Monday, June 30, 2014

Hobby Lobby decision: Majority shifted focus from religious vs. for-profit, to closely-held vs. publicly-held to rationalize today's terrible decision

Below: excerpts from Ginsburg's dissent, set to music today. The full 35-page dissent is here.



In her dissection of today's 5-4 decision by the Supreme Court allowing some huge corporations to deny medical benefits based on religious grounds, NPR's Nina Totenberg noted several points raised by Justice Ginsburg (in a rare spoken dissenting opinion from the bench): the majority opinion compromises our entire notion of who we are as a county, the decision was based on a statute, The Religious Freedom Restoration Act, not the first amendment (because of previous decisions) and that Congress never intended such a broad result when it passed the bill. Ginsberg wondered about me-too ripple effects , which opens up a huge can of worms, such as corporate owners imposing their religious beliefs regarding blood transfusions, immunizations or using medical products that have pork in them, on their employees.
     Alito's majority opinion shifted the focus from whether for-profit (not religious) corporations should enjoy such exemptions to whether or not the companies in question were "closely held," which was not persuasive to Ginsberg at all.
    In her report, Totenberg reminded her listeners that, besides Hobby Lobby, with its 16,000 employees, some of the biggest corporations in America are closely held: Cargill, Dell, Heinz, Dole, Whole Foods, Koch Industries, Ernst & Young, Amway, Toys R Us, Hilton and Bloomberg.
      The decision was also lambasted by a number of gay rights organizations, among them Lambda Legal, whose Senior Counsel and Director, Law and Policy Project, Jennifer C. Pizer, issued the following statement:
     Today’s majority ruling disregards decades of case law that drew a protective line between free religious expression and religious dominance of others. It is a radically dangerous decision that invites more misguided actions contrary to essential protections for employees, customers and the public. It is imperative that the U.S. Congress amend the federal Religious Freedom Restoration Act to withdraw the blessing the Court mistakenly has given these companies to impose their beliefs on working women.
     Today’s ruling is about the ACA and women’s reproductive health and rights.

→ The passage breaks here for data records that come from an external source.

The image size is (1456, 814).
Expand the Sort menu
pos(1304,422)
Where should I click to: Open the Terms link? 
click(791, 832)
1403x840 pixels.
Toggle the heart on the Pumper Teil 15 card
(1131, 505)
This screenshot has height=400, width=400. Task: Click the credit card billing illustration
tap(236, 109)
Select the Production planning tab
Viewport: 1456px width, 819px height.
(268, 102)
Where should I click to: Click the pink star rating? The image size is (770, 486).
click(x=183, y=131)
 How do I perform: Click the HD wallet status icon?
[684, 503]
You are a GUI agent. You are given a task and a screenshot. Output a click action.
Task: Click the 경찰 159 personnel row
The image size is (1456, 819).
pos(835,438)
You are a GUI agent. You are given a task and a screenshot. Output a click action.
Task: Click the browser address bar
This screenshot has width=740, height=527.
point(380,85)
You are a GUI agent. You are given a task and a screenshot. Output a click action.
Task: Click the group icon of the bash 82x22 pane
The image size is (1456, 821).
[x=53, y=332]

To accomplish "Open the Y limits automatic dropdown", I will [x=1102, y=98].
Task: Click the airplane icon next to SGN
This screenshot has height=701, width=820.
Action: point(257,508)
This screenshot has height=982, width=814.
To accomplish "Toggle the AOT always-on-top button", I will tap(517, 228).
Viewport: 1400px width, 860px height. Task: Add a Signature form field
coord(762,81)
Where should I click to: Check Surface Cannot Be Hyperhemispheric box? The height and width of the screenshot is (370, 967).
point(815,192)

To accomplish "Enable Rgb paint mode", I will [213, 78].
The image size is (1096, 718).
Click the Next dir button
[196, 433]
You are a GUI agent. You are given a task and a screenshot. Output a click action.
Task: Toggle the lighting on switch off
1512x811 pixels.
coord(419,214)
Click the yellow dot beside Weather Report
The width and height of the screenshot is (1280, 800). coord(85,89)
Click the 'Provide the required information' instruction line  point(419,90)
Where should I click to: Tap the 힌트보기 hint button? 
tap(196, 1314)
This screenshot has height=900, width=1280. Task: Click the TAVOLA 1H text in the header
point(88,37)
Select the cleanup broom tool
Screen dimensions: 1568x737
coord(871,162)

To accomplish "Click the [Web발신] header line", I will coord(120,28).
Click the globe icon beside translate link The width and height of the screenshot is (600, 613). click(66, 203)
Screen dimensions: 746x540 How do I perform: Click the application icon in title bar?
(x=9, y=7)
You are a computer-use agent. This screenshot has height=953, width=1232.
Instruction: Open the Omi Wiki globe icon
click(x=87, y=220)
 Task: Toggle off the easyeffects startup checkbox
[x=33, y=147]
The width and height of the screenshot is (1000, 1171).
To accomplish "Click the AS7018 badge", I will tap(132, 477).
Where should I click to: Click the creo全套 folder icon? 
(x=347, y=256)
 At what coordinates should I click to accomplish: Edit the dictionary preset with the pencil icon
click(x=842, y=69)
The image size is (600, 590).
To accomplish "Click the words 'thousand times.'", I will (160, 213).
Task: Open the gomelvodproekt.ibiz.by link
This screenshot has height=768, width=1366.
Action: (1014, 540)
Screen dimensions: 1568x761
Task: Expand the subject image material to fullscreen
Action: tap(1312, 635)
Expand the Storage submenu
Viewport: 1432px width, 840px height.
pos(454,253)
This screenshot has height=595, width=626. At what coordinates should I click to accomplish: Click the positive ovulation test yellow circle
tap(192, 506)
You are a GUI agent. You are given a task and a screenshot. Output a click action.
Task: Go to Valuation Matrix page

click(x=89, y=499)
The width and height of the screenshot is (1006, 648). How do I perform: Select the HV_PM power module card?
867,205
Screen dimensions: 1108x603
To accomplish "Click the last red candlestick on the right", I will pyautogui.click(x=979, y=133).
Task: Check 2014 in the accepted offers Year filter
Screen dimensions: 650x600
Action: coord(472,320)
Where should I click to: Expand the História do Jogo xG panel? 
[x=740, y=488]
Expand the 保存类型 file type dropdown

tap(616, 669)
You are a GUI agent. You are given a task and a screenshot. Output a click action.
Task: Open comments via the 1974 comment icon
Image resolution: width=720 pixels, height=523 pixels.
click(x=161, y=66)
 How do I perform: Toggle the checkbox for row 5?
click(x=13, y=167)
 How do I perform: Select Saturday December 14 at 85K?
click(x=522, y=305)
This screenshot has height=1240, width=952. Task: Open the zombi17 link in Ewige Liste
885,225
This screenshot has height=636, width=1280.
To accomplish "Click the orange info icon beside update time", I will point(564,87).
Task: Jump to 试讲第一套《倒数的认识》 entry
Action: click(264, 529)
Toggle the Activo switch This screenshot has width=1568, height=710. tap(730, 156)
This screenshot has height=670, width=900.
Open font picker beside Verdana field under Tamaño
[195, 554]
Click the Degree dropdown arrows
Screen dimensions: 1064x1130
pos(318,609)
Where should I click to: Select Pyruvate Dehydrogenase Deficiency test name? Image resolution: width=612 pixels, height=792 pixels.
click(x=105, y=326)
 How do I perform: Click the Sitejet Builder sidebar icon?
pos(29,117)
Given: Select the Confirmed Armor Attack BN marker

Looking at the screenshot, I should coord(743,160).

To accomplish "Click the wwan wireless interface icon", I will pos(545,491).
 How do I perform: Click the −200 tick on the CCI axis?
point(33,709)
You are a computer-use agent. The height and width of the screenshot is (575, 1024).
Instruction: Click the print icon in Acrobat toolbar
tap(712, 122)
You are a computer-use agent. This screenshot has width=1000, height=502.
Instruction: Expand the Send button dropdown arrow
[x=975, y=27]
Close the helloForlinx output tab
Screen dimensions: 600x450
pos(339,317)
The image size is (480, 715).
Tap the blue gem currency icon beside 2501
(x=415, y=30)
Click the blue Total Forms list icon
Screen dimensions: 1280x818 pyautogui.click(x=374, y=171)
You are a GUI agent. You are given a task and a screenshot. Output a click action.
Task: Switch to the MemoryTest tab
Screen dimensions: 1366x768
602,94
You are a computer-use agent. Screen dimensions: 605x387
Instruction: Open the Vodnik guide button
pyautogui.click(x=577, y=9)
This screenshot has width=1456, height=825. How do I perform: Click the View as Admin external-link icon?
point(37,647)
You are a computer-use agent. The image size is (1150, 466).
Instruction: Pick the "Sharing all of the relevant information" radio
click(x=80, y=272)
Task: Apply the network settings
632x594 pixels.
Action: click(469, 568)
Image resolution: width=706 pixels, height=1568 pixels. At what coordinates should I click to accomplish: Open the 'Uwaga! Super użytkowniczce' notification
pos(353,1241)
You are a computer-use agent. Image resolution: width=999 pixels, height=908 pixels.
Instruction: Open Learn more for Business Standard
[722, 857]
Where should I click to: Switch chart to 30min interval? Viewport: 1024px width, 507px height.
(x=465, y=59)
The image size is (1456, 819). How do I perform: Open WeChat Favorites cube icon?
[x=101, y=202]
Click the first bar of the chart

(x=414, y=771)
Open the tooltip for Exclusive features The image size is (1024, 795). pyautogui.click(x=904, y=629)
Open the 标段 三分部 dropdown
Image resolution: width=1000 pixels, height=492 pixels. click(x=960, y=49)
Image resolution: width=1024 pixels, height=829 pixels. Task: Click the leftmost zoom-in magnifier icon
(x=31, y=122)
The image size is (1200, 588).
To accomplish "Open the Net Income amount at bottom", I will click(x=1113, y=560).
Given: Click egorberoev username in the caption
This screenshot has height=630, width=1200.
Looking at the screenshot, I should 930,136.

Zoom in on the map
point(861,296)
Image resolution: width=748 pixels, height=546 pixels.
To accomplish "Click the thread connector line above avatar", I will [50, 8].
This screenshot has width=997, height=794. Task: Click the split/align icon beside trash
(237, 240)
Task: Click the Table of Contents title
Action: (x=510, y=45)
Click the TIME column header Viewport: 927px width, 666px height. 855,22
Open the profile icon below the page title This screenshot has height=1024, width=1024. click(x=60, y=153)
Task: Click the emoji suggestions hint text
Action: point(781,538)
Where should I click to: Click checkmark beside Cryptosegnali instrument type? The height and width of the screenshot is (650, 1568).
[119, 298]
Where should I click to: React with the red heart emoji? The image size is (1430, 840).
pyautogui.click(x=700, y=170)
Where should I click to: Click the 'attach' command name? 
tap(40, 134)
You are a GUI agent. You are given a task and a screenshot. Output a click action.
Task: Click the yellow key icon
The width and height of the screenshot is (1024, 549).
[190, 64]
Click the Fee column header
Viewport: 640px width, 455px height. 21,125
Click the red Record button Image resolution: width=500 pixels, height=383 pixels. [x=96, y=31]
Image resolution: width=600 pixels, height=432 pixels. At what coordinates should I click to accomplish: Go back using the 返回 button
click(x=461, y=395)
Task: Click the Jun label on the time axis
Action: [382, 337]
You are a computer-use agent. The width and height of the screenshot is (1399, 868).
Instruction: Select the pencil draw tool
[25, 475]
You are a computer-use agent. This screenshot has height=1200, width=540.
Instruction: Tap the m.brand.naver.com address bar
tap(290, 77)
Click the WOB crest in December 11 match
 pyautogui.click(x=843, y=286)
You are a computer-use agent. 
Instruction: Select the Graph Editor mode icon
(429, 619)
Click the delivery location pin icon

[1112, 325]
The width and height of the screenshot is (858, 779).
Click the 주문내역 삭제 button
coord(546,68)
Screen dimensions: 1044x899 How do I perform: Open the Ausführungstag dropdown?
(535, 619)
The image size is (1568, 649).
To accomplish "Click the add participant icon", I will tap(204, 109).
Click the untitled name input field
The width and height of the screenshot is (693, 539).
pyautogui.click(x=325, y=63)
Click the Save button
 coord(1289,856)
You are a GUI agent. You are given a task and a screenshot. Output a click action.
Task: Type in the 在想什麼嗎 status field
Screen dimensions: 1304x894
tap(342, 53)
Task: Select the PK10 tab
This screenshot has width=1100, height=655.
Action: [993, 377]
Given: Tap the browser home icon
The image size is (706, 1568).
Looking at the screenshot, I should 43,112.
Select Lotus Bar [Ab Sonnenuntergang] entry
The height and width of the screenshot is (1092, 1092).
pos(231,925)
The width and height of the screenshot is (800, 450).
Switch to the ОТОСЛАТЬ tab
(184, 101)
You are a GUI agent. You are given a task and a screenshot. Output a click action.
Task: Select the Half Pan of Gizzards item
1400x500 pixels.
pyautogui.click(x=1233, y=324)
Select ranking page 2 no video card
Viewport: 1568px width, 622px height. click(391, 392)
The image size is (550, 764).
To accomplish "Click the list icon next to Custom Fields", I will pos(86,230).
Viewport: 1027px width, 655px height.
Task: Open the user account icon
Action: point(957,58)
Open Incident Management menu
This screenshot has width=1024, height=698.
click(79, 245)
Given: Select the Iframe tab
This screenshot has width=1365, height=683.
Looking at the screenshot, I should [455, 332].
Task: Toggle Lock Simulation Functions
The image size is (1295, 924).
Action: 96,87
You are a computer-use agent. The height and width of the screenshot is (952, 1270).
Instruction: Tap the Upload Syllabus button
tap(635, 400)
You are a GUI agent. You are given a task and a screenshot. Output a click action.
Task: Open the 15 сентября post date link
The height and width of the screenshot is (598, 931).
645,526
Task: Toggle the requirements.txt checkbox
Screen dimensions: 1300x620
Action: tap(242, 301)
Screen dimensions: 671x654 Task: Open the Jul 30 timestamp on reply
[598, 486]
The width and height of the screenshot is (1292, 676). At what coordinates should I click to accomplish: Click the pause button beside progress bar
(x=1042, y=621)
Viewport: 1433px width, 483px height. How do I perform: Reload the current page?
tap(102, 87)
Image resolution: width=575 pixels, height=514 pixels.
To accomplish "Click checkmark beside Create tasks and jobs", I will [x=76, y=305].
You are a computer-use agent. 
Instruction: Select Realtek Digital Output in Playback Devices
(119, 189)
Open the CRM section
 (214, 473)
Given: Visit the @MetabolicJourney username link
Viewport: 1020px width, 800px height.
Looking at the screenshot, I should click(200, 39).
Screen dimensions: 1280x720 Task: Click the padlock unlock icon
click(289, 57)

But, some may mistake this narrow ruling as a wide open door for religious liberty exemptions from other statutes that protect employees and the public. Today’s opinion says doing so would be incorrect. However, recent mistreatment of LGBT people in employment and other commercial settings still makes this extremely troubling. A business owner’s religious objection to a worker’s same-sex spouse or a customer’s LGBT identity is not acceptable grounds for discrimination. It is more important than ever that states and Congress enact strong, clear nondiscrimination protections for LGBT people.